■ Challenges
A – According to the article on backtesting for prop firm traders, why does a backtest built on generic retail assumptions give results that are functionally useless in a funded account?
B – Translate this sentence from the prop firm backtesting article into Spanish: "Fewer than 10% of traders pass prop firm evaluations on the first attempt."
C – Proceed with the article on backtesting for prop firm traders, picking up after its last paragraph.

Tools · 6 min read

Backtest Framework for Prop Firm Traders

A structured backtest framework built for prop firm traders. Validate edge, control drawdown, and pass evaluations with data-backed strategy proof.

Fewer than 10% of traders pass prop firm evaluations on the first attempt. The primary failure mode is not poor entries — it is strategies that were never stress-tested against the specific constraints prop firms impose: daily loss limits, maximum drawdown caps, and minimum trading day requirements.

Prop firm capital is not retail capital. The rules governing how you use it reshape every strategy parameter that matters — position sizing, holding periods, recovery behavior after losing days. A backtest built on generic retail assumptions will produce results that are functionally useless inside a funded account context.

■ Given records
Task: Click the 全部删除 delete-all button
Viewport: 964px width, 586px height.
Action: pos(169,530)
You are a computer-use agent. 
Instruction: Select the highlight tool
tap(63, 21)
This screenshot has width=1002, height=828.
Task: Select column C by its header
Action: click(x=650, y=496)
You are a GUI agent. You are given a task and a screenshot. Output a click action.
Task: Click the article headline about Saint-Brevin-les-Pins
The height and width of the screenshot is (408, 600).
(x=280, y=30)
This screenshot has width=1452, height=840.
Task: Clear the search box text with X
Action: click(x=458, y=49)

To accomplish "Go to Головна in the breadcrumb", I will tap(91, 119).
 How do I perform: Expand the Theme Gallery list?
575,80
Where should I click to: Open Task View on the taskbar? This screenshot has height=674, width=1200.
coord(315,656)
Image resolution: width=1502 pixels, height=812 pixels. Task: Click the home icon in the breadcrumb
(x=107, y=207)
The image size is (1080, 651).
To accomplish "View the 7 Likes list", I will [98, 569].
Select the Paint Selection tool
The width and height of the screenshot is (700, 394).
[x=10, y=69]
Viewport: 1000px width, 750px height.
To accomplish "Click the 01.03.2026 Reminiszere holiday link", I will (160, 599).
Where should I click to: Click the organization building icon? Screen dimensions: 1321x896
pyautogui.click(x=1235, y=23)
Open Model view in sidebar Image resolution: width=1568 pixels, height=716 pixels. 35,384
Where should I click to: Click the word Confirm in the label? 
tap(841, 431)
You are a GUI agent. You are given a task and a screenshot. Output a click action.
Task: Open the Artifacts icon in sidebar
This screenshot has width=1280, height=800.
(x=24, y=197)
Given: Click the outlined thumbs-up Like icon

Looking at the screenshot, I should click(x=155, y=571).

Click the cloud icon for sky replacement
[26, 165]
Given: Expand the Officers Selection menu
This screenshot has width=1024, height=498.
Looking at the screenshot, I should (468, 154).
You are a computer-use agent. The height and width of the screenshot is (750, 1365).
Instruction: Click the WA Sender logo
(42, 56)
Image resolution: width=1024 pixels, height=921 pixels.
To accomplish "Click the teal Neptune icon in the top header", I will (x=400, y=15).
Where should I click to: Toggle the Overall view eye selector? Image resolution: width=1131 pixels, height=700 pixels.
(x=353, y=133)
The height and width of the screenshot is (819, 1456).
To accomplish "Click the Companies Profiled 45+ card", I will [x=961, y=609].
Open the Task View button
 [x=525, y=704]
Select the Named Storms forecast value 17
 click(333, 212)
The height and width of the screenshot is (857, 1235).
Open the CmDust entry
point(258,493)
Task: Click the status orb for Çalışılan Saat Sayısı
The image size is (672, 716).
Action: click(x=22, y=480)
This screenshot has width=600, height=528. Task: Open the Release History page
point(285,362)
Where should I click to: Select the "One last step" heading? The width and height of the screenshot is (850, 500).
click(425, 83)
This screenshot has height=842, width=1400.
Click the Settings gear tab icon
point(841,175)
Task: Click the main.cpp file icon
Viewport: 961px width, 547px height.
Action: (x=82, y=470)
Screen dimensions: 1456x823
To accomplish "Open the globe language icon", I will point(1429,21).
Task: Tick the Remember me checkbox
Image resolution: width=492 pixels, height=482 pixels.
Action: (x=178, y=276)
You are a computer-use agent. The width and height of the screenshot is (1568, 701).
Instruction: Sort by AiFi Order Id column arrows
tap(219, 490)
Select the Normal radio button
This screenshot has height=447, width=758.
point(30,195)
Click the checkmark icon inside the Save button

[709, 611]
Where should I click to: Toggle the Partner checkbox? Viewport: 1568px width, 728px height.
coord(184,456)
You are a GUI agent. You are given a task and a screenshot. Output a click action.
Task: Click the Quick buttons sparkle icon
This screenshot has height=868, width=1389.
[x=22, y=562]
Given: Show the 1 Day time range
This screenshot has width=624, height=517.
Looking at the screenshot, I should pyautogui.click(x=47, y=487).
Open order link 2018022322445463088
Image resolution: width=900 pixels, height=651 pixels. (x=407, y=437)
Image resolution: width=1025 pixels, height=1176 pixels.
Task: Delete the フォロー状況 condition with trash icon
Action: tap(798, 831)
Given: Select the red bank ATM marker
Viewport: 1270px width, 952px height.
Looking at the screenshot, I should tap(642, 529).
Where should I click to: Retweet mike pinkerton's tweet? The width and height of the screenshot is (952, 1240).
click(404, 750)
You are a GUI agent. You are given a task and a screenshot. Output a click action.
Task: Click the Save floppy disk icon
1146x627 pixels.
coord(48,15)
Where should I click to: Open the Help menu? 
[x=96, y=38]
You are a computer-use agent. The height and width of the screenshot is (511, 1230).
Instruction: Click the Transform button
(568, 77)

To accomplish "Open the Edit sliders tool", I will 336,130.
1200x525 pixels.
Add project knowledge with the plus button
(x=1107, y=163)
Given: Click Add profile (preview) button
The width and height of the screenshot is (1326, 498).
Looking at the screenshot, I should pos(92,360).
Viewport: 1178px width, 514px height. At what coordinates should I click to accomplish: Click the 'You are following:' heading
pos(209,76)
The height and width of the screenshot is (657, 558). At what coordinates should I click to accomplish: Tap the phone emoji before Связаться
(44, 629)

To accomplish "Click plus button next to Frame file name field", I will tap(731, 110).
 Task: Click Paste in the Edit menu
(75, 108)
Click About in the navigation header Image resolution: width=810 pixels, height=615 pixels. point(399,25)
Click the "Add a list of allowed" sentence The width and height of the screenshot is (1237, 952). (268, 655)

■ Responses per task
A – Prop firm rules on how capital is used reshape every strategy parameter that matters, including position sizing, holding periods, and recovery behavior after losing days. A backtest that assumes retail conditions doesn't account for these changes.

B – Menos del 10 % de los traders aprueban las evaluaciones de las empresas de trading propietario en el primer intento.

C –
This framework gives prop firm traders a structured backtesting process calibrated to evaluation rules. You will learn how to encode firm-specific constraints into your test logic, validate edge under realistic conditions, and produce a performance record that demonstrates rule-compliant consistency before you risk a single challenge fee.

Why Standard Backtests Fail Prop Firm Traders

A standard backtest optimizes for return. A prop firm evaluation optimizes for return within a hard constraint envelope — typically a 5% daily loss limit and a 10% maximum drawdown, with profit targets between 8% and 10%. These are not soft guidelines. Breach one parameter on day 14 of a 30-day challenge and the account terminates regardless of overall performance.

Most retail backtesting frameworks do not model these boundary conditions. They allow equity to drawdown freely, recover freely, and compound without restriction. The result is a strategy that looks strong on a P&L chart but collapses in evaluation because the position sizing or risk-per-trade logic was never pressure-tested against a hard floor.

The fix is not a better strategy. It is a better testing environment — one that mirrors the exact rule structure of the firm you are targeting before you place a single live order.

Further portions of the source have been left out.